→ **Your task**
Your answer should be every line below that includes the word "agent".

### Stored data

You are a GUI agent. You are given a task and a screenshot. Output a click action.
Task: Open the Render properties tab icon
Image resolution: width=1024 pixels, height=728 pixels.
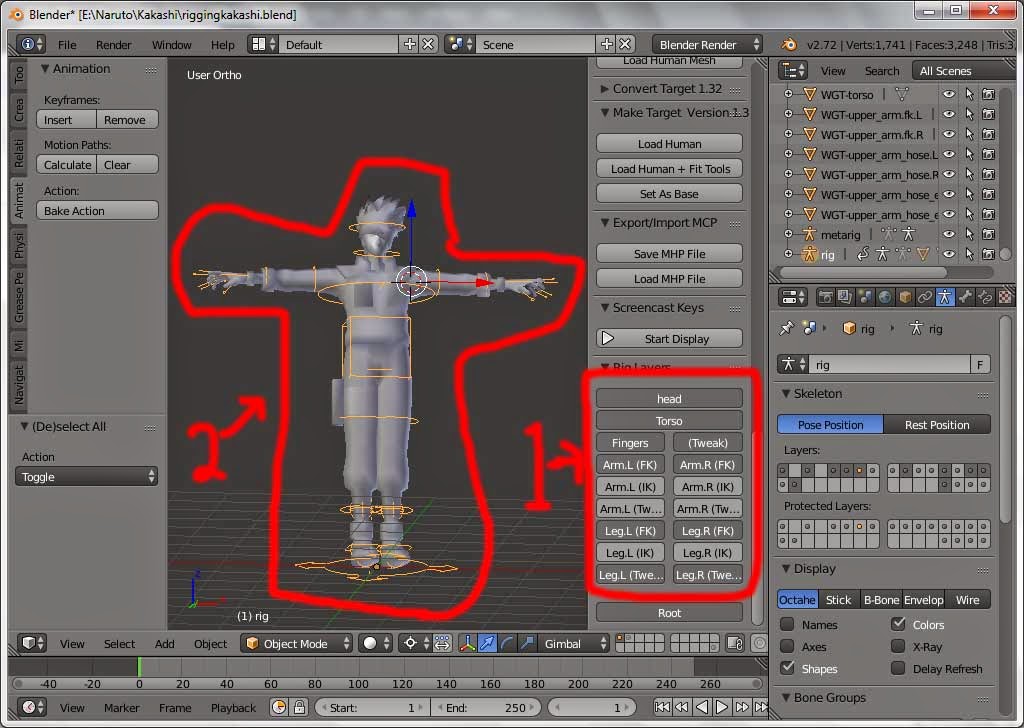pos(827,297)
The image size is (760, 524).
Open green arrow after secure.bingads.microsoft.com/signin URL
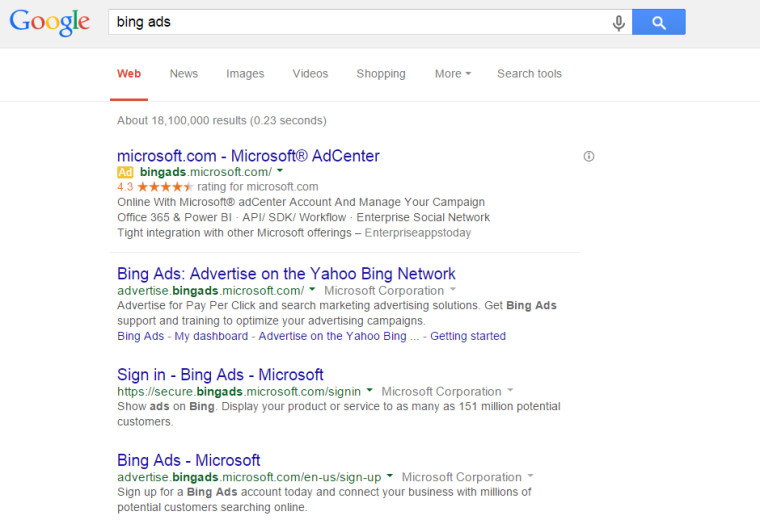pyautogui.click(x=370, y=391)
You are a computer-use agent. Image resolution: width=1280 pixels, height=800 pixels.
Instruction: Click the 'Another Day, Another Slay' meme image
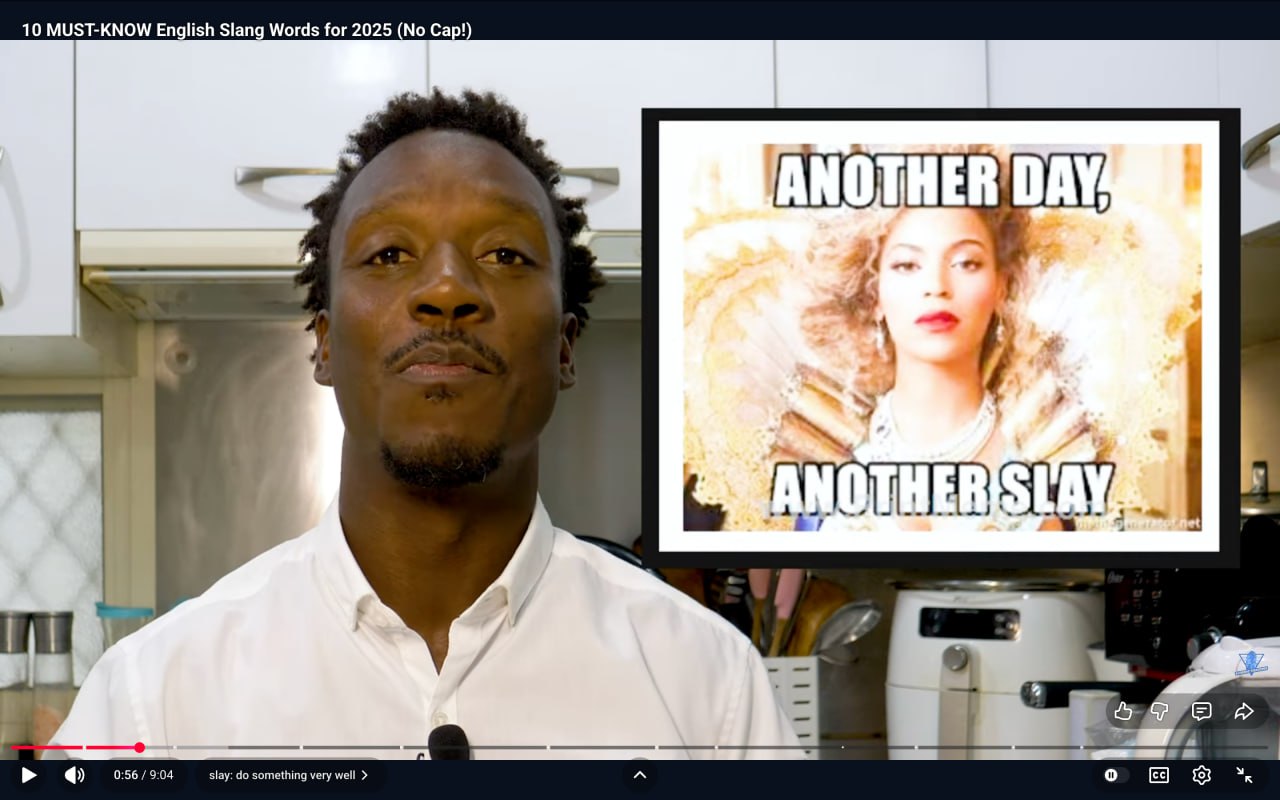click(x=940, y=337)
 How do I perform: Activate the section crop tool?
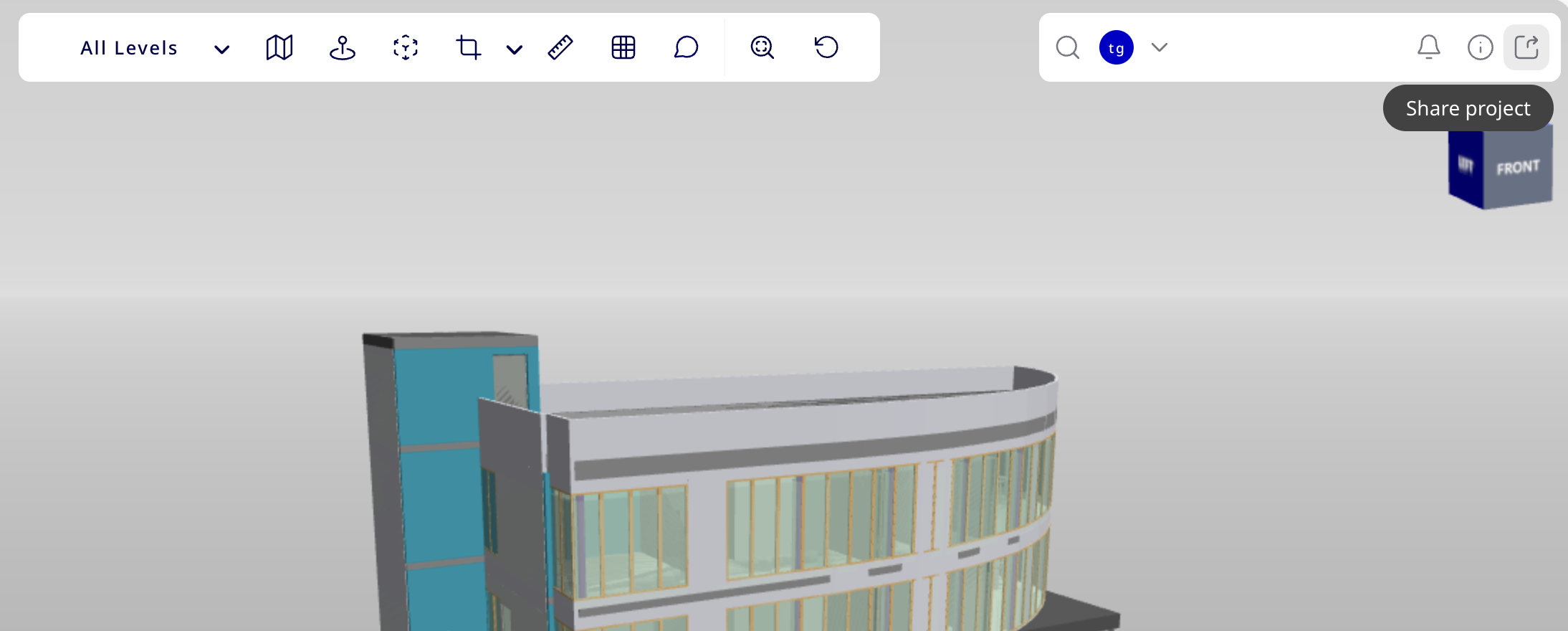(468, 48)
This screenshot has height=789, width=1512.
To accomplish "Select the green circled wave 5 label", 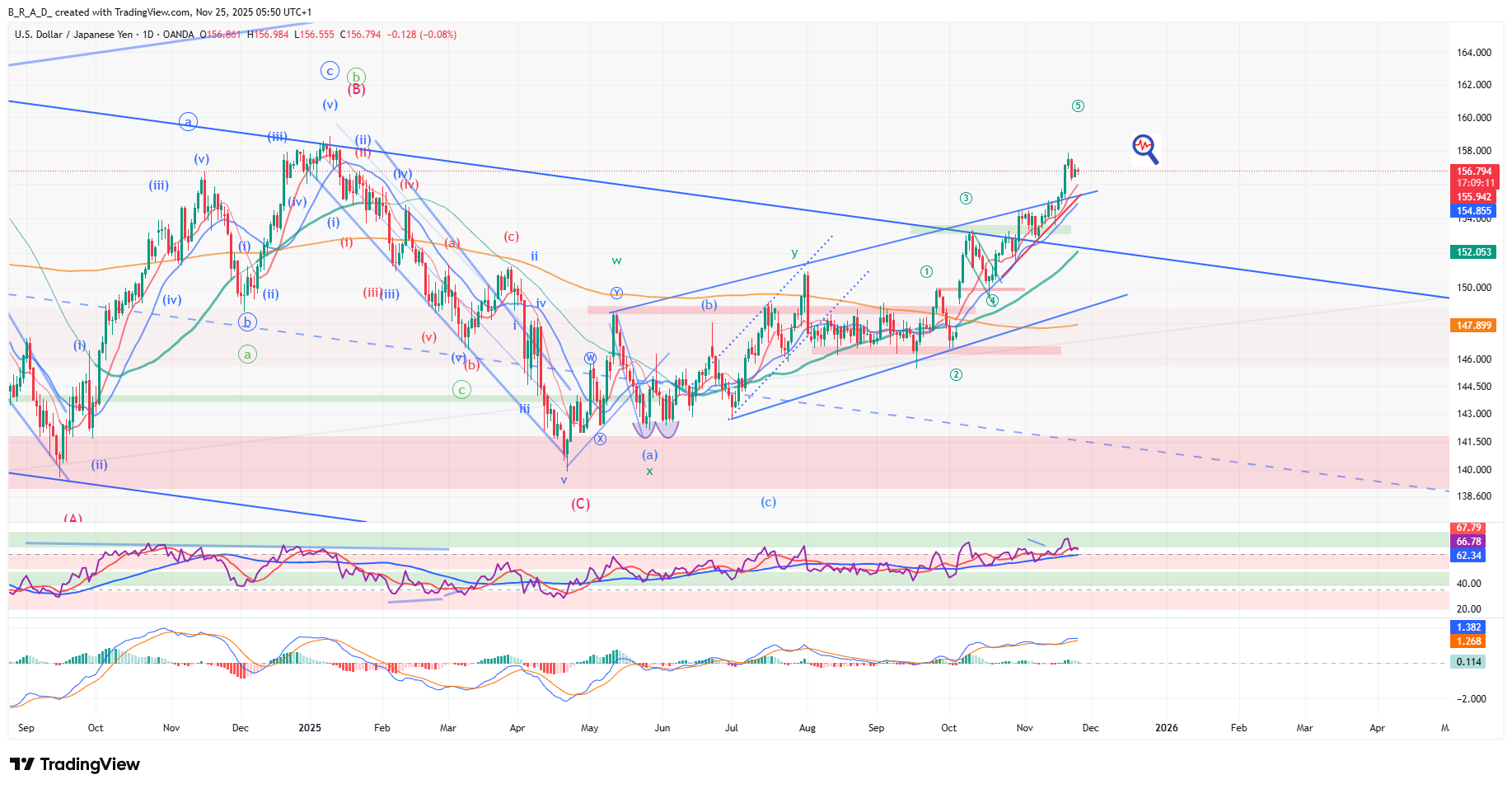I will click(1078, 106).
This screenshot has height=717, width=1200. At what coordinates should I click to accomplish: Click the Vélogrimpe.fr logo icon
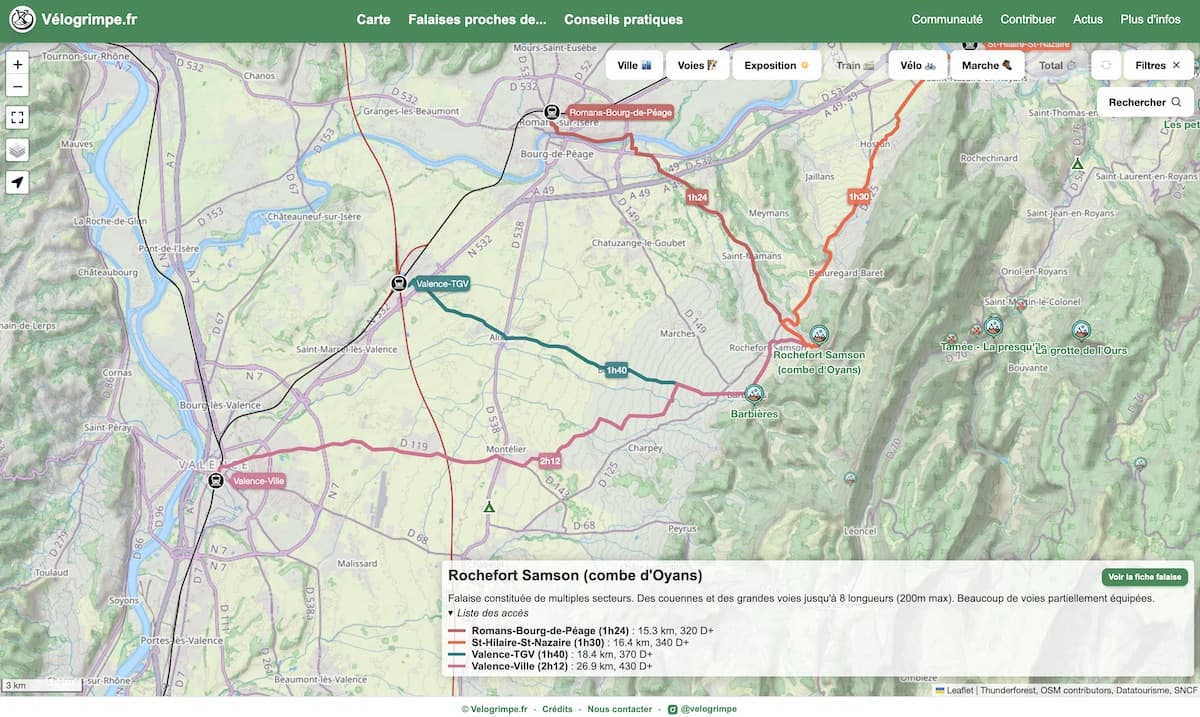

######

→ **Reply**
You are a GUI agent. You are given a task and a screenshot. Output a click action.
You are a computer-use agent. Image resolution: width=1280 pixels, height=800 pixels.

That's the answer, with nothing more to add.